DATASET RECORDS –
◇ ◇ ◇ ◇
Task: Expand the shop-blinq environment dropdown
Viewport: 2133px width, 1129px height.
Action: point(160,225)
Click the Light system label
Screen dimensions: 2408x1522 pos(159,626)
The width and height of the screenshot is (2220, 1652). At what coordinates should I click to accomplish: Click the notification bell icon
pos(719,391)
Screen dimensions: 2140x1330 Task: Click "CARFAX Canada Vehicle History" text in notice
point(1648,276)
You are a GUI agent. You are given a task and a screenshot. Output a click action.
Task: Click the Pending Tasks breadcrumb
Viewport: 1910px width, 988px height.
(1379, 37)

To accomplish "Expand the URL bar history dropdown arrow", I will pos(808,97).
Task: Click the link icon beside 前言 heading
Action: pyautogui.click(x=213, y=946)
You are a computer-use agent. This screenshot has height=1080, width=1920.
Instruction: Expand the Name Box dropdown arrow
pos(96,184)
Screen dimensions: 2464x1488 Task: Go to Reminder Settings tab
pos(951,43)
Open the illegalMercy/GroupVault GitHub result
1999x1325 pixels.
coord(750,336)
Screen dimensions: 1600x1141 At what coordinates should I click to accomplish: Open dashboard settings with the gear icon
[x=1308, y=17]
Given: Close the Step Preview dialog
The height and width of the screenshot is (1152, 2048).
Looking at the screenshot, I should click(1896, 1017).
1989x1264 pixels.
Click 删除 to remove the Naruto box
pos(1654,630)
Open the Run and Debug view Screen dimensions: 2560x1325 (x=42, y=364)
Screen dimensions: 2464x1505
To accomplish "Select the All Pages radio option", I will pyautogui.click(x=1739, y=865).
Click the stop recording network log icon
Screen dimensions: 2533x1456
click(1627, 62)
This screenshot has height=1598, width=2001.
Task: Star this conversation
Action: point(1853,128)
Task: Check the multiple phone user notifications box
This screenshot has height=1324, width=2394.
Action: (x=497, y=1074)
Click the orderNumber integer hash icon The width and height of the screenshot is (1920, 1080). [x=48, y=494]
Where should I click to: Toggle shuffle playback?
◇ ◇ ◇ ◇
YOUR GOAL –
All lines from the one containing "Task: Check the" to the end of the data above are to be set down exactly; no others belong in the answer.

RESULT OF THIS EXERCISE –
Task: Check the multiple phone user notifications box
This screenshot has height=1324, width=2394.
Action: (x=497, y=1074)
Click the orderNumber integer hash icon The width and height of the screenshot is (1920, 1080). [x=48, y=494]
Where should I click to: Toggle shuffle playback?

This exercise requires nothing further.